Sui risultati del Partito Socialista, abbiamo intervistato Claudio Cesaroni, segretario regionale della Puglia.

E’ stato un buon risultato, anche se è mancato un pugno di voti a eleggere un consigliere, oppure si poteva fare di più?
«Si può sempre far meglio, ma ottimo è nemico del bene. Abbiamo rimesso in campo il simbolo del partito, come da indicazioni della Direzione Nazionale, e siamo riusciti a mettere in piedi una alleanza che ha sfiorato i 65mila consensi. In un’altra regione avremmo eletto. Di certo, l’impegno di chi si proclama socialista al cento per cento e vota fuori non ha aiutato».

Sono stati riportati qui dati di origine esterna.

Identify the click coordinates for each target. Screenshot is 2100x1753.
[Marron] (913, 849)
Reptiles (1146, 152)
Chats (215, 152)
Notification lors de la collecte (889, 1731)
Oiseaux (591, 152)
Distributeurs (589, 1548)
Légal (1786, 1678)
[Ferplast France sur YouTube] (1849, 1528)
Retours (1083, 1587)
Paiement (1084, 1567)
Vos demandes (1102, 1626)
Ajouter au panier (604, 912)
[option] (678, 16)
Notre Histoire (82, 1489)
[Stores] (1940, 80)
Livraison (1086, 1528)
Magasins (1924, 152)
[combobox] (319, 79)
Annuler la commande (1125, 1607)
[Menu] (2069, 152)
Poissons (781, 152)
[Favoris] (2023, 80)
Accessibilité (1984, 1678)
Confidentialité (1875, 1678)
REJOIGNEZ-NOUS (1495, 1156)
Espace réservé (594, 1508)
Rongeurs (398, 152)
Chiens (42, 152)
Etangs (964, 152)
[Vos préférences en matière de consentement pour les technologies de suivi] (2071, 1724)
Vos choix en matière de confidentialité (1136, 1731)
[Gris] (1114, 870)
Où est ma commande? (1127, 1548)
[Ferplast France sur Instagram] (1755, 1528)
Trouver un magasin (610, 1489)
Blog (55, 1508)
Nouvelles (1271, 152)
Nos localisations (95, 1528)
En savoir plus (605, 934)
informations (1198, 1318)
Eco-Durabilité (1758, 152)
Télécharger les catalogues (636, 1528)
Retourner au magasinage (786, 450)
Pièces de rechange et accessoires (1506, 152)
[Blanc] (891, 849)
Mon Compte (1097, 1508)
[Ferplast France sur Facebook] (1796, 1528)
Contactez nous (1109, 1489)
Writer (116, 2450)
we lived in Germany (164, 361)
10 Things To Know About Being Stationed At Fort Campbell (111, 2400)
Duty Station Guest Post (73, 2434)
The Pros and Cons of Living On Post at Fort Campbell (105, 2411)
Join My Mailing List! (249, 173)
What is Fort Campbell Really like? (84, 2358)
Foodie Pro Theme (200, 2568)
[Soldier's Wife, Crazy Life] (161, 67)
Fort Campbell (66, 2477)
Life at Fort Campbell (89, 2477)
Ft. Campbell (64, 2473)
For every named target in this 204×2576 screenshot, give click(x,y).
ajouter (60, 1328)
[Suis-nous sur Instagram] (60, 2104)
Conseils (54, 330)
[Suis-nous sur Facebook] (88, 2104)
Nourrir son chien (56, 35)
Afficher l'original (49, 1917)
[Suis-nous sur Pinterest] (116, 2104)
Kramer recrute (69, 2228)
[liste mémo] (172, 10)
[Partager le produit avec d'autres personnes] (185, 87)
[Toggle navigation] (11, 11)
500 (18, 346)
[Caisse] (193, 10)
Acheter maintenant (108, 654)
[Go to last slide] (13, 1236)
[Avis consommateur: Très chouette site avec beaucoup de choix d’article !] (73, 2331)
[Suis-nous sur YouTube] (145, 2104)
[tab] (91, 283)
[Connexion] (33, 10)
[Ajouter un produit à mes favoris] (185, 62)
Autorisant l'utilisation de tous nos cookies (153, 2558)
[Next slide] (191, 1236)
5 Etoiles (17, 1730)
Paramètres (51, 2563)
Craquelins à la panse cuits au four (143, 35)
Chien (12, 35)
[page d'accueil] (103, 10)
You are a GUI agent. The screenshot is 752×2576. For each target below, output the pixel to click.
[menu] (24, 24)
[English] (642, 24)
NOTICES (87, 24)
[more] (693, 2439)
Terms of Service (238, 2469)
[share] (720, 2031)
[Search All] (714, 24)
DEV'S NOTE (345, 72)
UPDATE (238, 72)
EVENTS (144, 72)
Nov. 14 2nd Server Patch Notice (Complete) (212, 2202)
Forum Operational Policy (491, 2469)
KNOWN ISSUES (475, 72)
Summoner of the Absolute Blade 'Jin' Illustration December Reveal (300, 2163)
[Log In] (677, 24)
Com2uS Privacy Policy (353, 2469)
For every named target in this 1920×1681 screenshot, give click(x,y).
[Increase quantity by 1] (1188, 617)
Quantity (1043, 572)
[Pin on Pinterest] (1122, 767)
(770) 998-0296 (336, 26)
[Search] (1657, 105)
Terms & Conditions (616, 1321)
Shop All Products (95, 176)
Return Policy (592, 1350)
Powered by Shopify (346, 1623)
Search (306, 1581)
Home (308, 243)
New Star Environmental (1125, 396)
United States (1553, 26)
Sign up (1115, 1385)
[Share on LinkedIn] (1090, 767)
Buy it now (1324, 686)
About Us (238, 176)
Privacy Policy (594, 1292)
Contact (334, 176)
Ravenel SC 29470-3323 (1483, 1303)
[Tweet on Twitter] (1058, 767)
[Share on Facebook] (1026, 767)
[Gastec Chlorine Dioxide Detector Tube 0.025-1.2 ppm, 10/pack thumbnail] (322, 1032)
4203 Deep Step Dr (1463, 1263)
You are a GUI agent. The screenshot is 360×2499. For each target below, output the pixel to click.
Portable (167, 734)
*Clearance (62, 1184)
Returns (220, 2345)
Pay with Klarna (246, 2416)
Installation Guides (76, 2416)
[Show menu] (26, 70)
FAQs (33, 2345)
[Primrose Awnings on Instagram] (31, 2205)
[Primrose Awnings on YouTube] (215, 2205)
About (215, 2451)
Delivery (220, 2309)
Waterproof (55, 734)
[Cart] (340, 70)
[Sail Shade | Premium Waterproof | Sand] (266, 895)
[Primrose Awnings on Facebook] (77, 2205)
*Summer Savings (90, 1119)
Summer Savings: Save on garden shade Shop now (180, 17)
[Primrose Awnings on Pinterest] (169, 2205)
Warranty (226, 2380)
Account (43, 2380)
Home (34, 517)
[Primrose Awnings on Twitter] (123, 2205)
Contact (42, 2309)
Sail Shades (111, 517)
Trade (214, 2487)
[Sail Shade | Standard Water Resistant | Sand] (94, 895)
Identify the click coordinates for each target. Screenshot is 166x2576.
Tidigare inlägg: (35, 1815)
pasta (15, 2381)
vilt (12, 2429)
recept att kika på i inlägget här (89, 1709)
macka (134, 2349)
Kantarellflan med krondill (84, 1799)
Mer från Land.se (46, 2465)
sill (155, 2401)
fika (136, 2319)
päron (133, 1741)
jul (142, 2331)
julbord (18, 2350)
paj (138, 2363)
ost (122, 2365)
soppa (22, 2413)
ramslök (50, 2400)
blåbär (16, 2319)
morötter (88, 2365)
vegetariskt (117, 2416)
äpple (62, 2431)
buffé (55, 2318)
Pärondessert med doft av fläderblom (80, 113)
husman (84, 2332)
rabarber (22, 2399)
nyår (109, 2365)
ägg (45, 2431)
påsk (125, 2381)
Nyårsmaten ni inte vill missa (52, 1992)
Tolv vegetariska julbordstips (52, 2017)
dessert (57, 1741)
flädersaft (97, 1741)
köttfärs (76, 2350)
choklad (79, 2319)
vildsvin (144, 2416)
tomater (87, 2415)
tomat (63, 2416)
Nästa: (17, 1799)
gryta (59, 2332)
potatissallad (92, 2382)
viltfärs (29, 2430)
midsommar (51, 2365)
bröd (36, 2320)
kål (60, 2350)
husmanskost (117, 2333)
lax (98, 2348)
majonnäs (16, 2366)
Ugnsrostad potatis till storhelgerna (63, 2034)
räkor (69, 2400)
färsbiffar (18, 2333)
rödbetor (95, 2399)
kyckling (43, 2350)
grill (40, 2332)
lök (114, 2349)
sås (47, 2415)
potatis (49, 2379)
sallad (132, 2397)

Anche se non ha eletti in consiglio regionale, Puglia Solidale e Verde ha un’anima socialista che non mancherà di farsi sentire all’interno dell’alleanza di centrosinistra che ha rieletto Emiliano. Quali i problemi immediati, quali le istanze più urgenti?
«Noi socialisti abbiamo posto, già da qualche anno, al presidente Emiliano alcuni punti fondamentali su alcune gestioni che oggettivamente non stanno funzionando.
In agricoltura bisogna attuare un piano di investimenti e programmazione che passi anche dalla meccanizzazione per migliorare i processi produttivi, eliminare la piaga del caporalato e fornire una formazione quanto più vicina al 4.0.
La sanità ha visto una diminuzione dovuta al Decreto ministeriale numero 70, ma va immediatamente fatto un cambio di rotta. Il Covid ci ha insegnato che non tutte le persone possono andare in ospedale e per questo siamo per la massima diffusione della telemedicina con utilizzo di nuove tecnologie e assistenza domiciliare. Siamo per l’umanizzazione della sanità senza “appaltare” interi comparti alla sanità privata.
Per Taranto vi è bisogno di una nuova direzione con un piano di investimenti nazionale e internazionale che passi non solo da New Deal ma dallo sviluppo tanto del turismo quanto del commercio, attraverso anche un asset strategico di porti e infrastrutture.
Pensiamo, ad esempio, allo sviluppo di infrastrutture e porti in accordo con quelli già esistenti in una alleanza strategica tra Calabria, Puglia e Campania».

 

Cosa è cambiato rispetto a cinque anni fa? Questo risultato elettorale fa ben sperare per il futuro del Partito in Puglia? Come si sta preparando per affrontare le sfide del futuro?
«Dopo questa tornata elettorale tutti parlano di “eco socialismo” da Fratoianni a Civati. Ma questa volta dobbiamo essere protagonisti nell’essere i detentori dell’identità socialista italiana. Sui territori vi è molto fermento, specie al livello dei candidati che vogliono prontamente riorganizzarsi. Ma prima bisogna capire chi, nel nostro partito, è disposto a lottare all’interno e chi vuole fare il libero».